Apart from these skillful robbers, there are amateur thieves, in the 18-30 year age group. “They do it because they think, ‘Why pay for it when I can get it for free?’” says Aftab. “Boys will take a couple of shirts and go inside the trial room. They will put the new shirt on and over it, they will wear their original shirt. And then they will walk out.”
But some have unlucky experiences. One young man put a new shirt, and forgot that his own shirt was a see-through. The store manager was at the billing counter. The salesman whispered to him about the hidden shirt.
The manager gestured to him, and when the youth arrived at the counter, he said, “Are you through?”
He said, “Yes.”
“For what?” the man said.
The youth quietly paid the money and went away.
“Our aim was not to humiliate him in public,” says Aftab. “He was not a career thief. He was someone who was taking a chance.”
Meanwhile, what has amazed Aparna Menon, the owner of a shoe and apparel shop, was how young the thieves can be. “Rajesh was only 11 years old,” she says. “He used to come to the store regularly and pick up stuff with his parents.”
Since he lived near the mall, he would come alone sometimes. “He was very friendly with the staff,” says Aparna. “But the moment other customers came and the staff would get busy, he would put caps and balls in a bag and quietly walk away. When we tracked the movements on the close-circuit TV we understood what he was doing.”
The video was shown to the affluent parents, who were, understandably, shocked. “Rajesh's father literally cried in front of the sales staff,” says Aparna. “I think it was a thrill for Rajesh. He does not need all these things. He already has enough.”
Aparna says that most of the thefts in her shop has been done by youngsters. “We don't complain to the police, as we do not want to spoil their lives,” she says. “We will warn the boy and ask him to buy the product. Even if he does not want it, he has to take it. That is the punishment.”
Young women try a bit of thieving, also. “They tend to steal cosmetics or ladies accessories,” says MT Raghu, a store manager in a shop at a mall, near Vytilla. “They will put the products in their handbags. When the anti-theft tag gives a beep, while they are passing through the exit, we will just ask them to pay for it. Then we make them write a confession letter stating that they had taken this. All this will be done quietly.”

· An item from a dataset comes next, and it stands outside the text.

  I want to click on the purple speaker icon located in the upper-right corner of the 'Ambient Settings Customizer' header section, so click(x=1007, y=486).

But the most astonishing theft in Raghu's store was when a 25-year-old youth coolly placed a 14” LCD, costing Rs 15,000, under his large jacket and walked away. “Nobody noticed anything,” says Raghu. “The theft was discovered days later when we replayed the surveillance tape.”
In most shops, there are about three to five thefts or attempted ones every month. And they can be divided into three types: internal, external and break-ins. “The last one is rare,” says Raghu. “About 80 per cent of the thefts are done by customers. But what we fear the most are internal thefts.”

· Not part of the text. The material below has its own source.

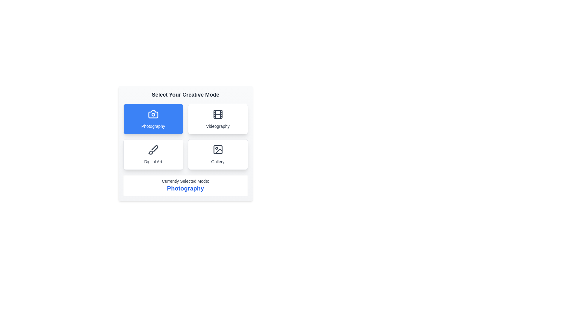  What do you see at coordinates (218, 119) in the screenshot?
I see `the mode Videography by clicking its respective button` at bounding box center [218, 119].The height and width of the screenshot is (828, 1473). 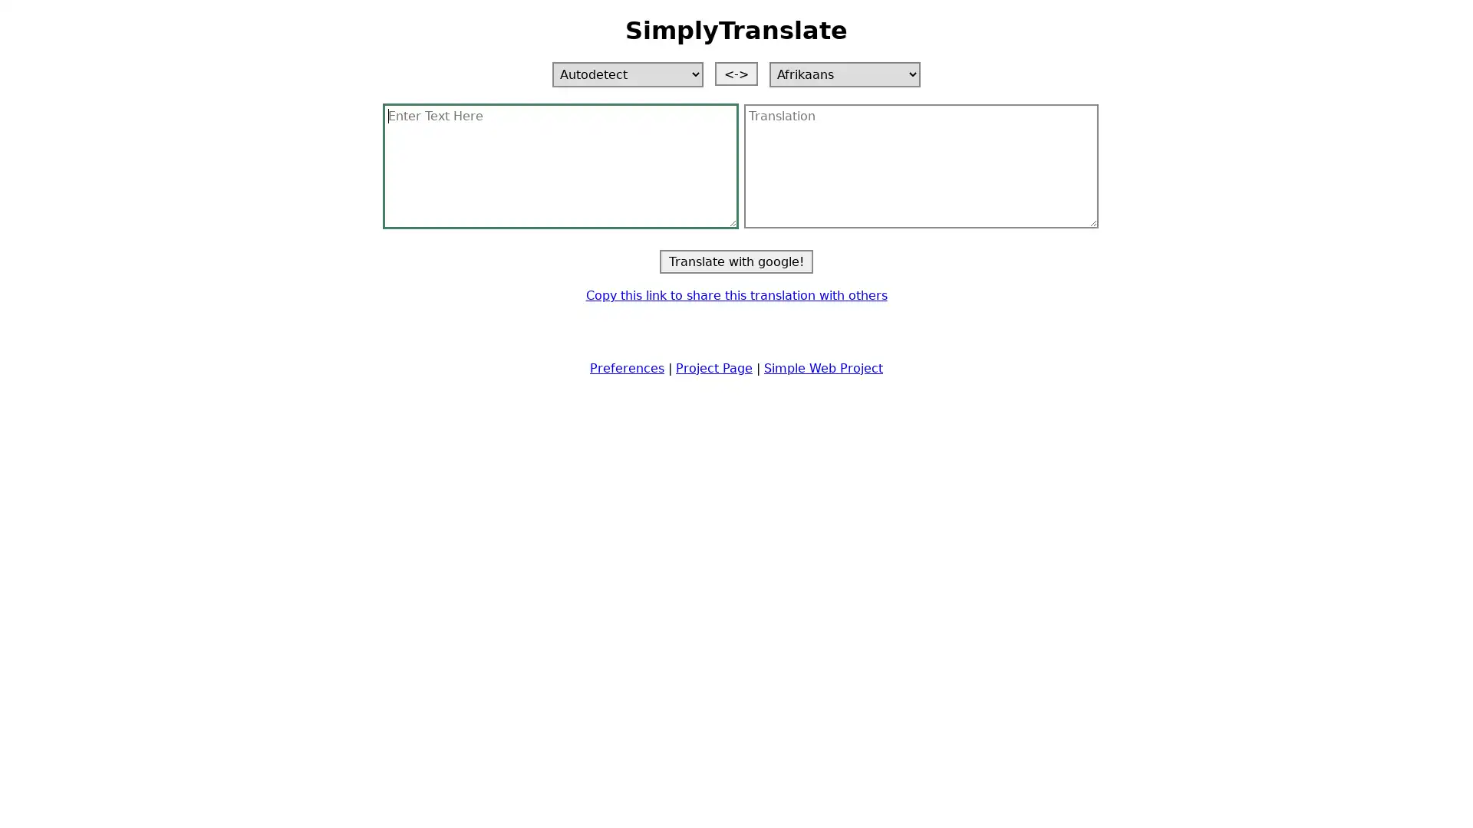 What do you see at coordinates (736, 73) in the screenshot?
I see `Switch languages` at bounding box center [736, 73].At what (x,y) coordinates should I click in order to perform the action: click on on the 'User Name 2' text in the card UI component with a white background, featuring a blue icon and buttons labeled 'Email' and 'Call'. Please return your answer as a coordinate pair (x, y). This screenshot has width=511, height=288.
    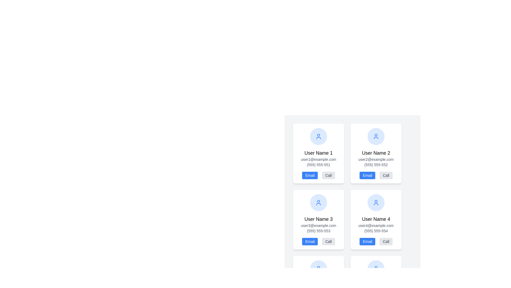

That is when an employee colludes with an outsider. “He will ask the friends to come and do shopping,” says Raghu. “At the counter, he can remove the magnetic anti-theft tag, and pass the clothes without doing the billing. Or he will put a Rs 200 tag for a Rs 1500 jeans.” To avoid this, the store does a background check on the tellers, and places surveillance cameras at the cash counters.
What has made things difficult for the retailers is that thieves have found their way around the anti-theft tags. “They will use a blade to take it off,” says Aftab. “Since it is a magnetic tag, there is something called a magnetic detacher, which costs Rs 2000. The professional thieves use this.”
Most retailers in the malls accept that such thefts take place all the time. Says Aparna, “The annual industry loss is 5 per cent of the stock. It becomes worrying when it goes above that.”
As for any solutions to this menace, Aftab says, “Unless all retailers get together and ensure that the photographs of the thieves are displayed prominently outside every mall, this will not stop. A strong body, headed by a retired police officer, should ensure that the thieves are locked up for a long time.”